Sub FunctionCopyPaste()
Dim iLastRow as Integer
With Worksheets("Data")
iLastRow = .UsedRange.Cells(.UsedRange.Rows.Count,1).Row
.Range("K2").Formula = "=IF(J2<>0,IF(D2>J2,J2,D2),D2)"
.Range("K2").Copy Range(Cells(2,4), Cells(iLastRow,1).Row,4))
End With
With Range(Cells(2,4), Cells(iLastRow,4))
.PasteSpecial xlPasteValues
End With
End Sub
I am a bit old school and so "arrays" are your friend :-) Have had similar problems when I first took over looking after some pretty complex spreadsheets at work that did large numbers of validations. When working with large volumes of data, moving between the workbook and the data on the worksheet is not recommended, because each action is effectively an I/O (Input/ output) operation and these are very time consuming. It is massively more efficient to read all your data into an array, work with the array data and then write it back to the sheet at the end, this is effectively 2 I/O's instead of the 700,000 if you read the sheet data each time. As a rough example, I reduced our previous validation time down from 25 minutes to 4 seconds using this approach.
Sub ValidateSheet()
Dim DataRange As String
Dim SheetArray As Variant
Dim StartCol As String
Dim EndCol As String
Dim StartRow As Long ' long to cope with over 32k records
Dim lastrow As Long
Dim WorksheetToRead As String
Dim ArrayLoopCounter As Long
Dim Start, Finish, TotalTime
Start = Timer
'I use variables for the data range simply to allow it to be changed easily. My real code is actually paramatised so a single reusable procedure
'is used to populate all my arrays
'find how many rows
WorksheetToRead = "Data"
StartCol = "A"
EndCol = "Z"
StartRow = 1
lastrow = Sheets(WorksheetToRead).Cells(Rows.Count, "A").End(xlUp).Row
'set the range to be read into the array
DataRange = StartCol & Trim(Str(StartRow)) & ":" & EndCol & Trim(Str(StartRow - 1 + lastrow))

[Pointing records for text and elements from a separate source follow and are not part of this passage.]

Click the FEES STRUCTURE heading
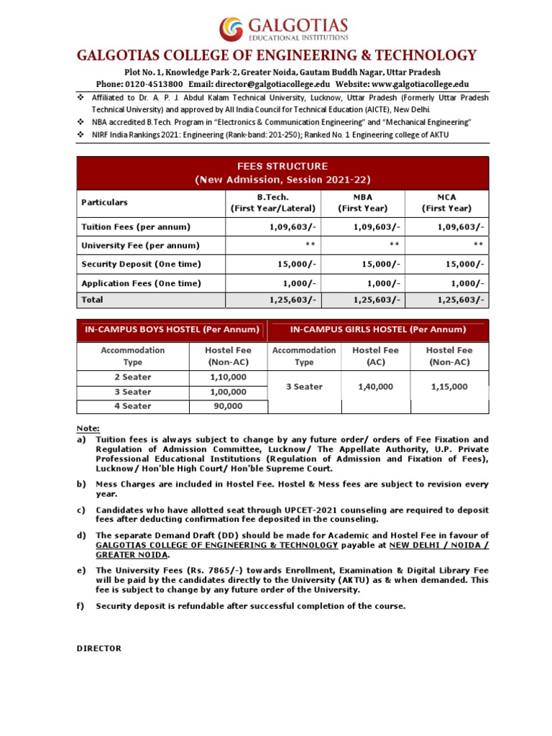[282, 166]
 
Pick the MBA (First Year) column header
[363, 203]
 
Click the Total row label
[93, 300]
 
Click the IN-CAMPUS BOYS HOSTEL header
[171, 330]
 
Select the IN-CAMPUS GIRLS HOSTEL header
[377, 330]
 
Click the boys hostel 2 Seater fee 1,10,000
[228, 377]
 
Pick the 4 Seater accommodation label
[132, 406]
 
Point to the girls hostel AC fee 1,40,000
[375, 387]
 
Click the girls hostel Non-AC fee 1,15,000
[449, 387]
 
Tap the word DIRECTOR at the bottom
[99, 648]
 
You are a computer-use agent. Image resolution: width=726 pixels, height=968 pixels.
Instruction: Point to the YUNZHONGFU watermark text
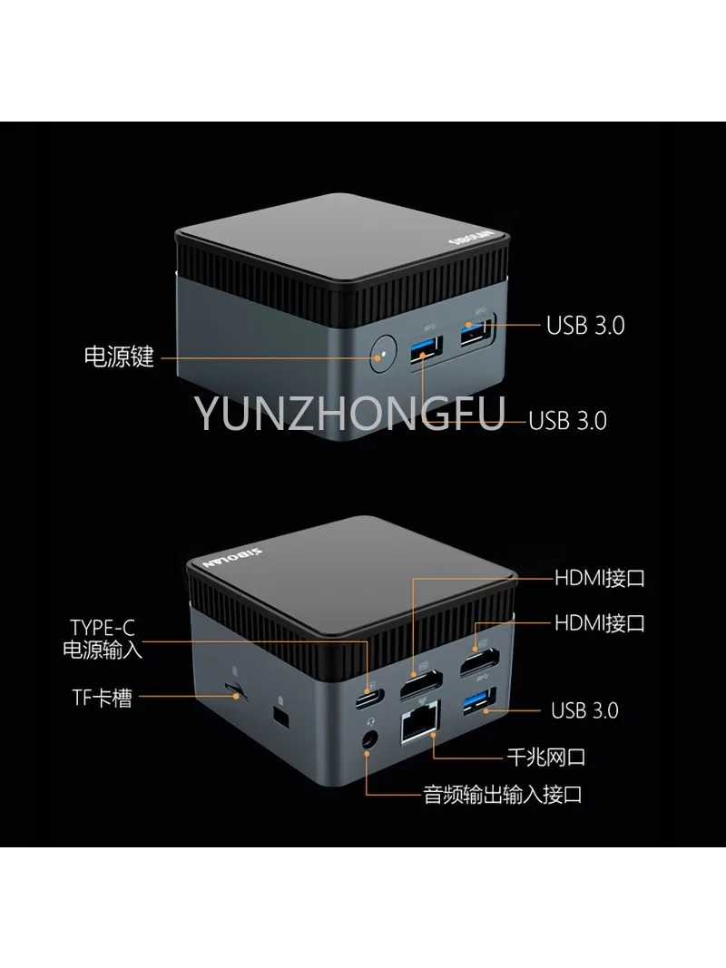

SheetArray = Worksheets(WorksheetToRead).Range(DataRange).Value ' read all the values at once from the Excel grid, put into an array
'Loop around the data
For ArrayLoopCounter = LBound(SheetArray, 1) To UBound(SheetArray, 1)

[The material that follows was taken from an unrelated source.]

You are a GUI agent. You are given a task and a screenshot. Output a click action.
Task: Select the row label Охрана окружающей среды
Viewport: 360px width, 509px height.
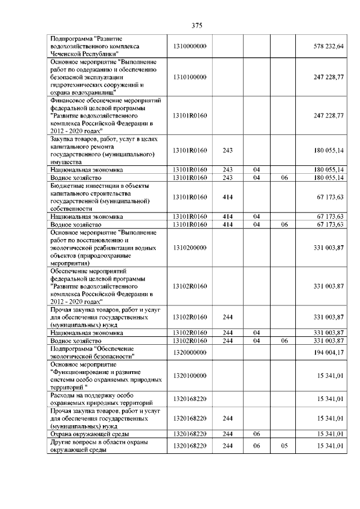point(89,434)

If SheetArray(ArrayLoopCounter, 10) <> 0 Then '10 is column J
'Compare D with J
If SheetArray(ArrayLoopCounter, 4) > SheetArray(ArrayLoopCounter, 10) Then '10 is column J
SheetArray(ArrayLoopCounter, 11) = SheetArray(ArrayLoopCounter, 10) 'set col K = Col J
SheetArray(ArrayLoopCounter, 11) = SheetArray(ArrayLoopCounter, 4) 'set col K = Col D
End If
SheetArray(ArrayLoopCounter, 11) = SheetArray(ArrayLoopCounter, 4) 'set col K = Col D
End If
Next ArrayLoopCounter
'Write the updated array back to the sheet
Worksheets(WorksheetToRead).Range(DataRange) = SheetArray
Finish = Timer
TotalTime = Finish - Start
MsgBox TotalTime
End Sub
Have you tried turning off automatic recalculation before you run your script?
Application.Calculation = xlCalculationManual
And then turn it back on when you're done?
Application.Calculation = xlCalculationAutomatic
That usually speeds up processing of lots of rows assuming you're not changing something that needs recalculating before you work on the next (or subsequent) rows.